Task prompt - Present the items below as a numbered list, leaving out any blank lines.
-- Start of Supplied material --
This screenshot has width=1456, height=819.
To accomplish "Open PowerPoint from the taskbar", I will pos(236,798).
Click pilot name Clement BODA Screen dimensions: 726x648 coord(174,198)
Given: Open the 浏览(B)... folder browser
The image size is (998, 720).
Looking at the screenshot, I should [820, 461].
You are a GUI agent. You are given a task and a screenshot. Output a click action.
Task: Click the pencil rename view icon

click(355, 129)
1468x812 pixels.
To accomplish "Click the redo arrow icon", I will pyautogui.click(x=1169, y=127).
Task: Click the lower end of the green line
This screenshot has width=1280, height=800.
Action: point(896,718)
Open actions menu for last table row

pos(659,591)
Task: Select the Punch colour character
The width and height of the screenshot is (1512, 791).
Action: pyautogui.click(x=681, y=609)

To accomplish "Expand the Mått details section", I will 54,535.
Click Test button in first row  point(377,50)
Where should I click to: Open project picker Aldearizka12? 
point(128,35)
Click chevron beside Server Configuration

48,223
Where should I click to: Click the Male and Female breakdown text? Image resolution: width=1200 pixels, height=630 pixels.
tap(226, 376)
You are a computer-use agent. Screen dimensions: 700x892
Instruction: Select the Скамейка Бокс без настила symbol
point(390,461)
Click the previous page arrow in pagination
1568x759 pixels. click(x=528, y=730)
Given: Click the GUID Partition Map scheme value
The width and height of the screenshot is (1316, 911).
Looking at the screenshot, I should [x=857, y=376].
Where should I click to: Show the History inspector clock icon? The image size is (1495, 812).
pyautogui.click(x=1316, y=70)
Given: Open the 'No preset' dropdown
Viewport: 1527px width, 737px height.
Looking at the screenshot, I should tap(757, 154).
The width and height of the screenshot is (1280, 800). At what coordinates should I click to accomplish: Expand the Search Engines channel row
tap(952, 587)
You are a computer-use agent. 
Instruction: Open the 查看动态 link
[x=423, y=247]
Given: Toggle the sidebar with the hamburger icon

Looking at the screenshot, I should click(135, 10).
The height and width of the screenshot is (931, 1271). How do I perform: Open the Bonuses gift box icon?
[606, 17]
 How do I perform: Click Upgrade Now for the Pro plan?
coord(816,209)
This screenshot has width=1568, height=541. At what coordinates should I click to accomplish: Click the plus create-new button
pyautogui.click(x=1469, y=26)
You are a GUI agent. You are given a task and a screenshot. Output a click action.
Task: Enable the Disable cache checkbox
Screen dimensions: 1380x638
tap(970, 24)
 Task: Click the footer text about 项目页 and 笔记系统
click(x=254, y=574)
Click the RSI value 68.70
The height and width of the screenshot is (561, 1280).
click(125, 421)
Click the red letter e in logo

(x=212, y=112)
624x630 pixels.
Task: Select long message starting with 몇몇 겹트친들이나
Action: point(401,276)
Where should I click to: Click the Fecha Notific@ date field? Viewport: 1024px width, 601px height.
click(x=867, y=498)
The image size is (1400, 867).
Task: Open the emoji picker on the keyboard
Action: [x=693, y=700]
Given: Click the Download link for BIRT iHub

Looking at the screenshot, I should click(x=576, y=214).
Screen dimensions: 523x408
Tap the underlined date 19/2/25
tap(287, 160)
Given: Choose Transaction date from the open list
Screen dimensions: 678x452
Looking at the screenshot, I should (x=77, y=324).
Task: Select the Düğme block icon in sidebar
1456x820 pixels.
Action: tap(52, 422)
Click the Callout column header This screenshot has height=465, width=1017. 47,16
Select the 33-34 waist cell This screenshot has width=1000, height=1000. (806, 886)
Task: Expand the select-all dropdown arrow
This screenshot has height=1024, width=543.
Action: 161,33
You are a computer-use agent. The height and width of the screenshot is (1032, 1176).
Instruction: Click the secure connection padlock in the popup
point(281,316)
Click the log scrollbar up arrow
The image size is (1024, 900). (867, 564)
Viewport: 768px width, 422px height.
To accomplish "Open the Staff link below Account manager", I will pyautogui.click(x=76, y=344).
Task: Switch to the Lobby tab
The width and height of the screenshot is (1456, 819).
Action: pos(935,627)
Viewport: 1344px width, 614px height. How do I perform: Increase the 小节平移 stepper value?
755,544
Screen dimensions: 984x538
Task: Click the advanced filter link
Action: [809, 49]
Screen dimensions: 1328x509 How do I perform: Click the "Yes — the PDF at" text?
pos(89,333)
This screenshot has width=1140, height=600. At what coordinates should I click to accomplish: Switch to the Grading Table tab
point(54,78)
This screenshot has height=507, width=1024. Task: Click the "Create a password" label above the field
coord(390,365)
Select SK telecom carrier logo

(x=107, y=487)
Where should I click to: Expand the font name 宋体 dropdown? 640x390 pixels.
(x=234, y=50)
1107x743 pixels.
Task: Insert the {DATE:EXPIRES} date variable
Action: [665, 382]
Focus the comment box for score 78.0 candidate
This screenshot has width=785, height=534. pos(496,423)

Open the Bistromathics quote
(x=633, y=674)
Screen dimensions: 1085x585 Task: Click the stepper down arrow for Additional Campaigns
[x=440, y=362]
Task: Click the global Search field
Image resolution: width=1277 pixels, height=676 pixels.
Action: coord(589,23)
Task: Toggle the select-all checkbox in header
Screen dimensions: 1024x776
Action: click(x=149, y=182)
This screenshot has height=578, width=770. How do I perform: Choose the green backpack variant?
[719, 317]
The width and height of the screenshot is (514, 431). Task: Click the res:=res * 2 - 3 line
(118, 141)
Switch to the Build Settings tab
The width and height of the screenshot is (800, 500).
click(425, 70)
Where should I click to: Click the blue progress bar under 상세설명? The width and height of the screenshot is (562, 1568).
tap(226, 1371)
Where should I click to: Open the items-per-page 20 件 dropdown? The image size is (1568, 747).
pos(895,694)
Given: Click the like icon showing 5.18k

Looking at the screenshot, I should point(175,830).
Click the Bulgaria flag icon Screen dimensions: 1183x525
-- End of Supplied material --
Solution below -
1. This screenshot has width=1456, height=819.
2. To accomplish "Open PowerPoint from the taskbar", I will pos(236,798).
3. Click pilot name Clement BODA Screen dimensions: 726x648 coord(174,198)
4. Given: Open the 浏览(B)... folder browser
5. The image size is (998, 720).
6. Looking at the screenshot, I should [820, 461].
7. You are a GUI agent. You are given a task and a screenshot. Output a click action.
8. Task: Click the pencil rename view icon
9. click(355, 129)
10. 1468x812 pixels.
11. To accomplish "Click the redo arrow icon", I will pyautogui.click(x=1169, y=127).
12. Task: Click the lower end of the green line
13. This screenshot has width=1280, height=800.
14. Action: point(896,718)
15. Open actions menu for last table row
16. pos(659,591)
17. Task: Select the Punch colour character
18. The width and height of the screenshot is (1512, 791).
19. Action: pyautogui.click(x=681, y=609)
20. To accomplish "Expand the Mått details section", I will 54,535.
21. Click Test button in first row  point(377,50)
22. Where should I click to: Open project picker Aldearizka12? 
23. point(128,35)
24. Click chevron beside Server Configuration
25. 48,223
26. Where should I click to: Click the Male and Female breakdown text? Image resolution: width=1200 pixels, height=630 pixels.
27. tap(226, 376)
28. You are a computer-use agent. Screen dimensions: 700x892
29. Instruction: Select the Скамейка Бокс без настила symbol
30. point(390,461)
31. Click the previous page arrow in pagination
32. 1568x759 pixels. click(x=528, y=730)
33. Given: Click the GUID Partition Map scheme value
34. The width and height of the screenshot is (1316, 911).
35. Looking at the screenshot, I should [x=857, y=376].
36. Where should I click to: Show the History inspector clock icon? The image size is (1495, 812).
37. pyautogui.click(x=1316, y=70)
38. Given: Open the 'No preset' dropdown
39. Viewport: 1527px width, 737px height.
40. Looking at the screenshot, I should tap(757, 154).
41. The width and height of the screenshot is (1280, 800). At what coordinates should I click to accomplish: Expand the Search Engines channel row
42. tap(952, 587)
43. You are a computer-use agent. 
44. Instruction: Open the 查看动态 link
45. [x=423, y=247]
46. Given: Toggle the sidebar with the hamburger icon
47. Looking at the screenshot, I should click(135, 10).
48. The height and width of the screenshot is (931, 1271). How do I perform: Open the Bonuses gift box icon?
49. [606, 17]
50.  How do I perform: Click Upgrade Now for the Pro plan?
51. coord(816,209)
52. This screenshot has width=1568, height=541. At what coordinates should I click to accomplish: Click the plus create-new button
53. pyautogui.click(x=1469, y=26)
54. You are a GUI agent. You are given a task and a screenshot. Output a click action.
55. Task: Enable the Disable cache checkbox
56. Screen dimensions: 1380x638
57. tap(970, 24)
58.  Task: Click the footer text about 项目页 and 笔记系统
59. click(x=254, y=574)
60. Click the RSI value 68.70
61. The height and width of the screenshot is (561, 1280).
62. click(125, 421)
63. Click the red letter e in logo
64. (x=212, y=112)
65. 624x630 pixels.
66. Task: Select long message starting with 몇몇 겹트친들이나
67. Action: point(401,276)
68. Where should I click to: Click the Fecha Notific@ date field? Viewport: 1024px width, 601px height.
69. click(x=867, y=498)
70. The image size is (1400, 867).
71. Task: Open the emoji picker on the keyboard
72. Action: [x=693, y=700]
73. Given: Click the Download link for BIRT iHub
74. Looking at the screenshot, I should click(x=576, y=214).
75. Screen dimensions: 523x408
76. Tap the underlined date 19/2/25
77. tap(287, 160)
78. Given: Choose Transaction date from the open list
79. Screen dimensions: 678x452
80. Looking at the screenshot, I should (x=77, y=324).
81. Task: Select the Düğme block icon in sidebar
82. 1456x820 pixels.
83. Action: tap(52, 422)
84. Click the Callout column header This screenshot has height=465, width=1017. 47,16
85. Select the 33-34 waist cell This screenshot has width=1000, height=1000. (806, 886)
86. Task: Expand the select-all dropdown arrow
87. This screenshot has height=1024, width=543.
88. Action: 161,33
89. You are a computer-use agent. The height and width of the screenshot is (1032, 1176).
90. Instruction: Click the secure connection padlock in the popup
91. point(281,316)
92. Click the log scrollbar up arrow
93. The image size is (1024, 900). (867, 564)
94. Viewport: 768px width, 422px height.
95. To accomplish "Open the Staff link below Account manager", I will pyautogui.click(x=76, y=344).
96. Task: Switch to the Lobby tab
97. The width and height of the screenshot is (1456, 819).
98. Action: pos(935,627)
99. Viewport: 1344px width, 614px height. How do I perform: Increase the 小节平移 stepper value?
100. 755,544
101. Screen dimensions: 984x538
102. Task: Click the advanced filter link
103. Action: [809, 49]
104. Screen dimensions: 1328x509 How do I perform: Click the "Yes — the PDF at" text?
105. pos(89,333)
106. This screenshot has width=1140, height=600. At what coordinates should I click to accomplish: Switch to the Grading Table tab
107. point(54,78)
108. This screenshot has height=507, width=1024. Task: Click the "Create a password" label above the field
109. coord(390,365)
110. Select SK telecom carrier logo
111. (x=107, y=487)
112. Where should I click to: Expand the font name 宋体 dropdown? 640x390 pixels.
113. (x=234, y=50)
114. 1107x743 pixels.
115. Task: Insert the {DATE:EXPIRES} date variable
116. Action: [665, 382]
117. Focus the comment box for score 78.0 candidate
118. This screenshot has width=785, height=534. pos(496,423)
119. Open the Bistromathics quote
120. (x=633, y=674)
121. Screen dimensions: 1085x585 Task: Click the stepper down arrow for Additional Campaigns
122. [x=440, y=362]
123. Task: Click the global Search field
124. Image resolution: width=1277 pixels, height=676 pixels.
125. Action: coord(589,23)
126. Task: Toggle the select-all checkbox in header
127. Screen dimensions: 1024x776
128. Action: click(x=149, y=182)
129. This screenshot has height=578, width=770. How do I perform: Choose the green backpack variant?
130. [719, 317]
131. The width and height of the screenshot is (514, 431). Task: Click the res:=res * 2 - 3 line
132. (118, 141)
133. Switch to the Build Settings tab
134. The width and height of the screenshot is (800, 500).
135. click(425, 70)
136. Where should I click to: Click the blue progress bar under 상세설명? The width and height of the screenshot is (562, 1568).
137. tap(226, 1371)
138. Where should I click to: Open the items-per-page 20 件 dropdown? The image size is (1568, 747).
139. pos(895,694)
140. Given: Click the like icon showing 5.18k
141. Looking at the screenshot, I should point(175,830).
142. Click the Bulgaria flag icon Screen dimensions: 1183x525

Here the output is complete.